昭和の新語

アメリカ様は、日本を未曾有の惨事へと導いた財閥を解体せしめ、悪法を廃止してくださった。いずれ財閥と同じく戦争への道を作った官僚もなんとかしてくださるだろう…という観点から、軽い文体で政府や出版人を揶揄しまくっているこの本で、一番面白かったのが「昭和時代に流行した新しい言葉」。明治大正時代にはなかったとのこと。意外な言葉が挙げられていたので、ここで書き出してみる。

この辺は納得感が強いもの。(納得感があるものは多いので全部じゃない。)

前線 共栄圏 統制経済 隣組 疎開 総動員方 玉砕 撃ちして止まん 防空服 闇市 進駐軍 外食券 千人針 

意外だと思ったもの。

産業戦士 交通整理 自爆 時差 横流し 栄養失調 協調 勤労奉仕

自爆は「使う機会は無かったかもだけど、言葉としてはありそうなのに」と思ったが、よくよく考えると、使う機会がない言葉は確かに存在しないのかもしれない。

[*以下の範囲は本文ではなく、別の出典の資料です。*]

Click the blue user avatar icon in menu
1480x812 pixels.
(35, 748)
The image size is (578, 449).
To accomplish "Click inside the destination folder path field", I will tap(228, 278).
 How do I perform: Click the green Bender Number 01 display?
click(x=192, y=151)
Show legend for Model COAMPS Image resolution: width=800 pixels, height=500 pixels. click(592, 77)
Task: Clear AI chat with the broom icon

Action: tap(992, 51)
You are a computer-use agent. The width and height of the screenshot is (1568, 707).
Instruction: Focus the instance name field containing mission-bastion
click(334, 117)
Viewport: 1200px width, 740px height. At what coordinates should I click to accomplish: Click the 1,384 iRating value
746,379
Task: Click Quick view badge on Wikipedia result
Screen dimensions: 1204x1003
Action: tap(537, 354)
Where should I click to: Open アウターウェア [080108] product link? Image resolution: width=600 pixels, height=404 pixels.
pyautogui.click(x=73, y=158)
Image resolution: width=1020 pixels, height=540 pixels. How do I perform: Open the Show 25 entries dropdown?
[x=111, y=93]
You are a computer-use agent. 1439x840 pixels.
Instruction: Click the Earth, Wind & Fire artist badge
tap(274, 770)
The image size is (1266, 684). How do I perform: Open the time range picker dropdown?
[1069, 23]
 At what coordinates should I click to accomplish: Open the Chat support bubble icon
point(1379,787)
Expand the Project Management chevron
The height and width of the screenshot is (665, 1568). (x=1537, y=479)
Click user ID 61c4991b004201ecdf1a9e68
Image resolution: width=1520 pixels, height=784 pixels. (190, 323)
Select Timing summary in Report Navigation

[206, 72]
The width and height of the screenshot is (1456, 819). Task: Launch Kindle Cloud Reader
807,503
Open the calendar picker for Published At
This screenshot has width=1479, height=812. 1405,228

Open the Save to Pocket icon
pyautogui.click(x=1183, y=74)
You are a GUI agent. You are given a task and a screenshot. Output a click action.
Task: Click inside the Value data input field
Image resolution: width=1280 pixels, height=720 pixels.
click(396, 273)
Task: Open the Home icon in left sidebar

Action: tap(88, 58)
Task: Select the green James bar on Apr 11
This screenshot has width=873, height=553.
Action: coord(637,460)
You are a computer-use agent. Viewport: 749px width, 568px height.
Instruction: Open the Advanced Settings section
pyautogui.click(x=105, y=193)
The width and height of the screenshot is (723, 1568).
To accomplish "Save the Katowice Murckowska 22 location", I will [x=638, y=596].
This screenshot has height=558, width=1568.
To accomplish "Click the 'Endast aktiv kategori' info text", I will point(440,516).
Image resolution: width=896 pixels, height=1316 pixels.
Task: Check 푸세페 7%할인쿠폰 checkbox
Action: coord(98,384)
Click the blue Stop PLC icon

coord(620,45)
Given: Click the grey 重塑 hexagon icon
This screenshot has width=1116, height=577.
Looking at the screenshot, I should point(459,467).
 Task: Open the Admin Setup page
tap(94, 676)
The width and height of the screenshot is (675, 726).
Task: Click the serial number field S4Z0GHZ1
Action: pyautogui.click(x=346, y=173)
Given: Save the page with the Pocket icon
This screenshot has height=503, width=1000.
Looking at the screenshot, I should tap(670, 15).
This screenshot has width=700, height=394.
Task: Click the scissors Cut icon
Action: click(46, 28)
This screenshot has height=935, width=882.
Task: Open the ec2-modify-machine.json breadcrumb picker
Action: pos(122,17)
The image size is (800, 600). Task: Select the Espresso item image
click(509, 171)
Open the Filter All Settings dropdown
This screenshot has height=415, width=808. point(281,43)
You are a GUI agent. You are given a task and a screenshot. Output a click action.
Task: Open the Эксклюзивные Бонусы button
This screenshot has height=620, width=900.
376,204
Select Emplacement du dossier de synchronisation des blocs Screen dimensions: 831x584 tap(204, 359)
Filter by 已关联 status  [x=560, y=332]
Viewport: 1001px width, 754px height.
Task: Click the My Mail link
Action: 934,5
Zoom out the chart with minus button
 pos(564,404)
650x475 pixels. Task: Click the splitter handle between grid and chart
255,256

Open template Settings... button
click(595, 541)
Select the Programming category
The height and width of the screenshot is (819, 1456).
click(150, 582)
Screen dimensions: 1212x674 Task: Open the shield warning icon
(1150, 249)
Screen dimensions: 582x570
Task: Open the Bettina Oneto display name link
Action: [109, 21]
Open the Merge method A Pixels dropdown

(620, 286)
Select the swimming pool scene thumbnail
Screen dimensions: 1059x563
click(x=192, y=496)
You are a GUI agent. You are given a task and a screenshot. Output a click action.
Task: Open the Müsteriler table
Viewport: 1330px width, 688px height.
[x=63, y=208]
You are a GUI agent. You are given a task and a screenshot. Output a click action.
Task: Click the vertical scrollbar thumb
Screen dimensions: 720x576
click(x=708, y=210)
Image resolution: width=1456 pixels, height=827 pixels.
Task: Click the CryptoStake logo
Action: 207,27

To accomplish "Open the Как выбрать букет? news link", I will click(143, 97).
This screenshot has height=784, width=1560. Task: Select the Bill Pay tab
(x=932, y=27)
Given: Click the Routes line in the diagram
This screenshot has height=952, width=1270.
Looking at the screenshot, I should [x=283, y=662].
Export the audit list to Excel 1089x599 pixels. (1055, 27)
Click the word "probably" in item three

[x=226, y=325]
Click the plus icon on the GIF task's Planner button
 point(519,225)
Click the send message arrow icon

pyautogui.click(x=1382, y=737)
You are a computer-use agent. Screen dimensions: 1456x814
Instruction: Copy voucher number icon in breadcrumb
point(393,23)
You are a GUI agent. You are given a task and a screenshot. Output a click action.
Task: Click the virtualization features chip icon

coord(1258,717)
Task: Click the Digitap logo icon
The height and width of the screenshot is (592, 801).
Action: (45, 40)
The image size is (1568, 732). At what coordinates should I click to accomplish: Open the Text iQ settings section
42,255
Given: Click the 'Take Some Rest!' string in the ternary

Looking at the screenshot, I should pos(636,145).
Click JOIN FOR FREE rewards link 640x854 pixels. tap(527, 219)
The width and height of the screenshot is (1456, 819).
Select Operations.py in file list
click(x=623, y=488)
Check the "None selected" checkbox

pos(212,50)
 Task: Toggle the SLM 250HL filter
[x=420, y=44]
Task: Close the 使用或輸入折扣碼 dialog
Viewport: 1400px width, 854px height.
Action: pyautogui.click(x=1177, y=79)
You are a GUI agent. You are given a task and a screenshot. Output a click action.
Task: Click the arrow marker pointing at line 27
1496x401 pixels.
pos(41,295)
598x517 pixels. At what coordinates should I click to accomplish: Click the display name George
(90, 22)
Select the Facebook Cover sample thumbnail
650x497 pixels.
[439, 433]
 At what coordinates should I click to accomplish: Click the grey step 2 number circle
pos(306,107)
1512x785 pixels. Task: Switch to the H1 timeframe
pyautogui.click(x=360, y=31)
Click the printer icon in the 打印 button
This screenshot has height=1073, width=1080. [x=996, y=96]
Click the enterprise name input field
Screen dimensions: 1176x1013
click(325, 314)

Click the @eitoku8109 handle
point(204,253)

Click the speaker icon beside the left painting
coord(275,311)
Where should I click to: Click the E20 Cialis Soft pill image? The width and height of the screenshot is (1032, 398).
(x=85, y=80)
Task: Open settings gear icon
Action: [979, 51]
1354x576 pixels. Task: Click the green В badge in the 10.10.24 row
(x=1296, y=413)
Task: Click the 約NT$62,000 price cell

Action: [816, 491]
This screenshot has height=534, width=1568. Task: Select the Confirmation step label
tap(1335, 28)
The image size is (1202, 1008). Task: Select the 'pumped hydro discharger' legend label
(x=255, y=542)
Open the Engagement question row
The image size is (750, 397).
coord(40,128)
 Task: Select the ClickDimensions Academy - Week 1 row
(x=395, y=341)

この辺深く考えていくと、唯名論、実在論の話になってしまうので、今日のところはパス。産業戦士や交通整理は、大正時代くらいならあってもおかしくなさそうだが、無かったんだなぁ。勤労奉仕とかは室町あたりからあってもおかしくない響きだが、それは「奉仕」部分であって「勤労」は確かに近代の概念なのかもしれない。栄養失調について、宮武外骨は別項を設けている。栄養不良という単語はあったらしいので、なぜ不良が失調になったのか、気になるところ。

一番びっくりしたのが「協調」。うーん、確かに言われてみると、なんとなく響きに昭和感はある。「協」は「共栄圏」「五族協和」の「キョウ」と聞こえ方が同じだし、「調」の方も栄養「不良」が栄養「失調」になったことを鑑みるに、昭和時代のお気に入りの漢字なのかもしれない。

こんなふうに、後から見ると「え、この言葉はこの時代に生まれたのか!」というのが、今の世でもそこそこあるんだろう。コロナ絡みだと「三密」とかは、100年後あたりには、今、我々が「疎開って昭和時代にできた言葉なんだ。まぁわかる」と言うのに似た扱いになっていそう。